What the task asks >>
Name each country that appears in the passage below on Chavez and Brazilian investment in Venezuela, in the order of its first mention.

Text block >>
* begin *
The magic word here is "all". That's a grave mistake. While investments in industries expropriated by Chavez have relocated elsewhere (for the most part to Columbia, Brazil and Chile), the flux of Brazilian investments in Venezuela and the trade, considered in numbers, money or volume, has not only remained stable, with an expectable decline in his first years indeed, but as of the last year and this year has steadily increased. Never before so much Brazilian money poured into Venezuela. Chavez needs the Brazilian state and the Brazilian economy to cover some of the holes he ran out of oil to fill for himself, projects like the subway of Caracas, a dam, a refinery he split 50/50, possibly oil tankers and of course the consumer goods only a foreign economy can provide and the other commodities necessary to keep the machines operating.

You shouldn't be fooled so easily by rhetoric. Do you think the Oil companies that helped him drill in Orinoco didn't knew they were going to get robbed sooner or later? If I'm not mistaken, all of these companies, but for sure at least some of them, had already experienced expropriation in Azerbaijan and elsewhere before. They knew what they were getting into perfectly well and they went ahead because Chavez is not mad to assume full control of them. He will only steal a big chunck of their profits and take the jobs for himself as he needs every job he can get to distribute among his supporters to satisfy them, but never make the business of the corporations he needs unprofitable.
* end *
Information supplied >>
* begin *
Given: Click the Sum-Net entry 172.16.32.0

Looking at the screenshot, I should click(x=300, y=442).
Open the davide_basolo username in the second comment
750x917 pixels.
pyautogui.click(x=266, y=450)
* end *
Correct result >>
Columbia, Brazil, Chile, Venezuela, Azerbaijan